What do you think of the films 177 critics picked as the best of the 2000s?

It’s not a justification I’d make, and if it were up to me, the list would probably end up consisting mostly of science fiction (including both recent “individual stranded in space by an accident and must use wits to survive and get back” movies, because both were very good). But it’s a justification that could be made, and often does seem to be, on lists like this.

Are people finding it hard to read this bit?

“The best that cinema has had to offer since 2000 as picked by 177 film critics from around the world.”

I assume they’re reading it, but feel we should wait until 2100? That seems extreme.

I see a list with several movies I was so bored by I didn’t bother to finish (Mulholland Drive, WALL-E, Melancholia, The Return, Ratatouille, Zodiac), some decent movies, many I’ve never heard of, and pretty much my least favorite movie ever, Lost in Translation.

Even if that wasn’t there, it’s pretty clear that there’s an implied “so far” at the end of the OP. Christ, this place sometimes…

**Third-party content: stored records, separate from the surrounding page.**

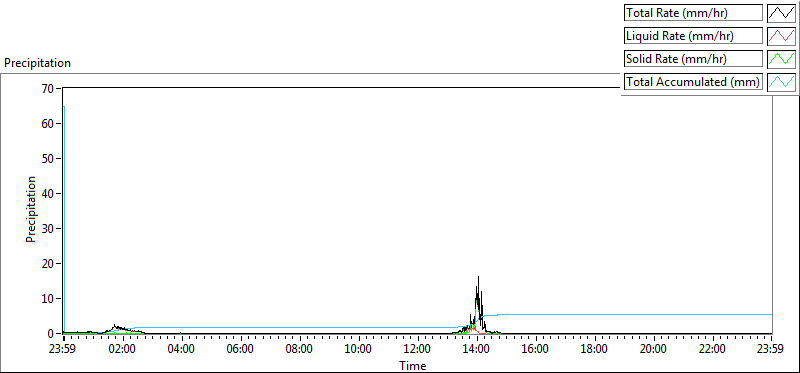
Task: Click the Time axis title
Action: click(413, 365)
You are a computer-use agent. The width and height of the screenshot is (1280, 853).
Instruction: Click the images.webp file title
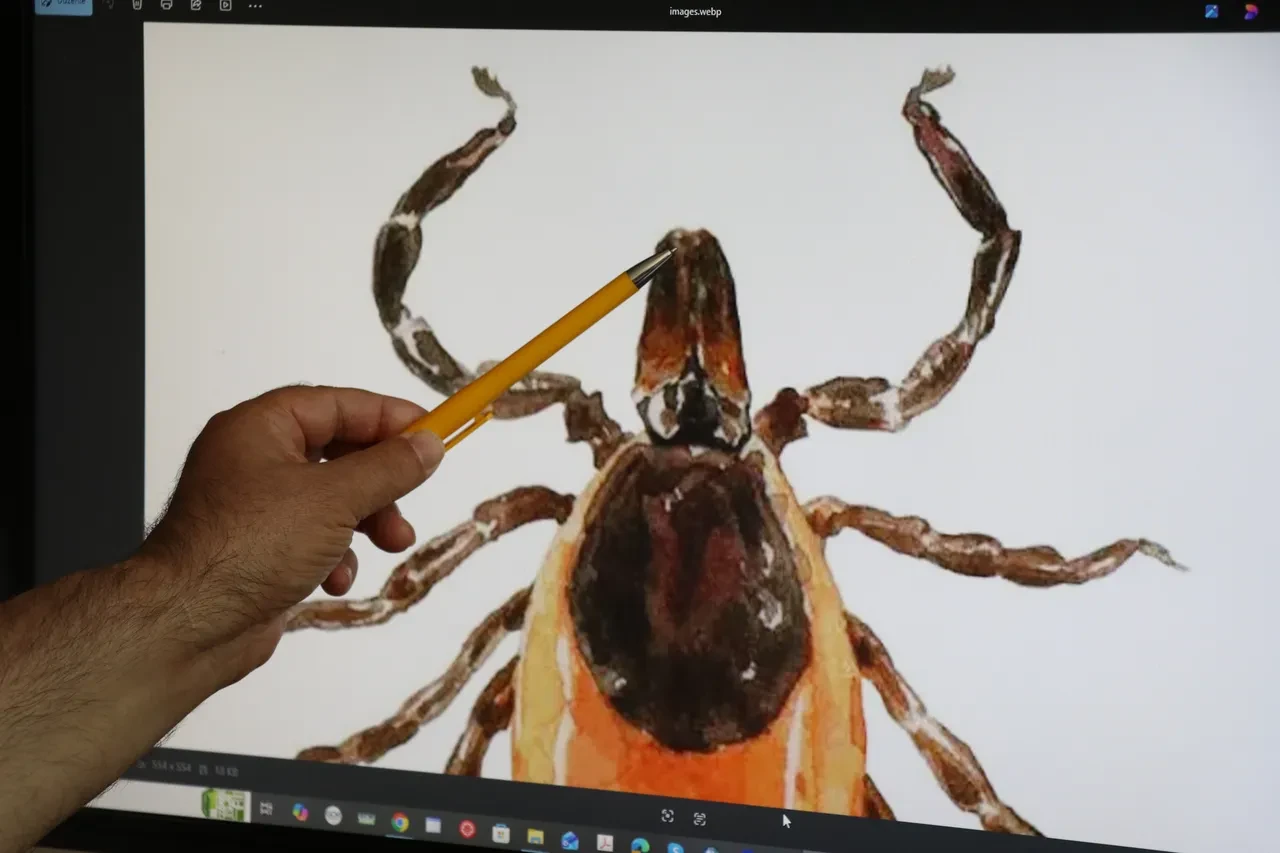tap(695, 12)
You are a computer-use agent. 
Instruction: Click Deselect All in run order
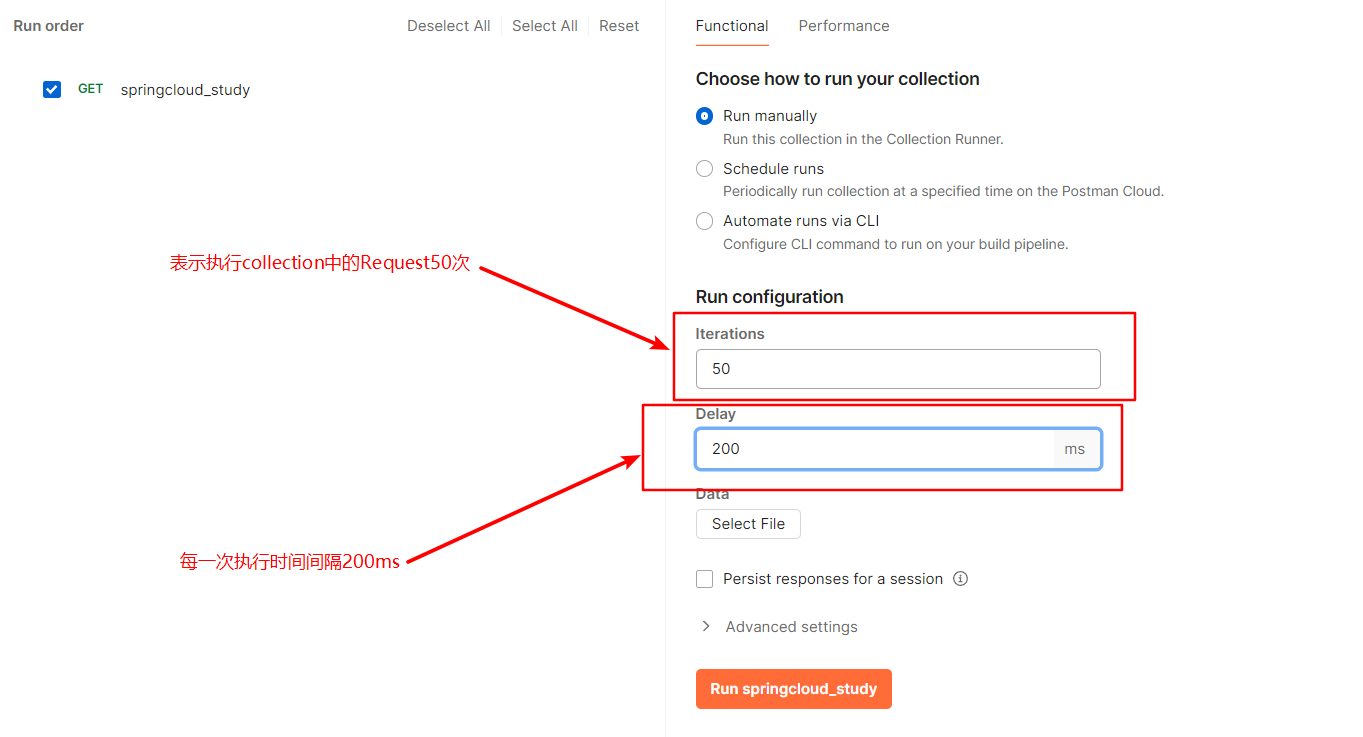tap(448, 26)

Yeah, it’s not about “The Century”, it’s about “recently”, with the arbitrary cutoff for “recent” chosen at a nice round year.

I like Mulholland Drive, but it’s such an obvious darling among people who work in the film industry. I don’t know how a film critic could call it the best film of the 21st century without feeling just a little ashamed of themselves.

I’ve seen 86. MovieMogul mentioned a few omissions I’d agree with, also noticed the clear snub of Academy choices. I suppose they wanted to demonstrate their critical superiority. Any such list will be controversial and potentially infuriating to anyone who loves movies, I remember the AFI top 100 generating much discussion, civil and otherwise :smiley:

Ultimately lists are nothing to take too seriously. Best case they motivate you to see films you haven’t heard of to try to gut them out to figure out what’s so great about them. Same survey next year sees new favorites “elevated.” Great art isn’t always immediately recognized. Often never.

My list might have a Dardennes, a Mike Leigh, definitely some documentaries, definitely some Greek New Wave, definitely a Gus Van Sant, definitely a Naomi Kawase, more (or better!) female directors, definitely a Fabián Bielinsky, definitely my favorite Québec filmmaker named Denis…wait for it…Côté.

Most of these I strongly agree with. Generally, if I go to the arthouse I’ll like 7/10 and if I go to the plex I’ll like 3/10 and that ratio has been pretty solid for a long time. I’d never avoid either, though. With that said, it’s no favoritism to fill the list with Coens, Jarmusches and both flavors of Andersons. There are many, many, excellent American movies. Neither am I wistful for some golden past that never was; there have been plenty of duds in every decade of the past 100 years. Films are getting better, not worse.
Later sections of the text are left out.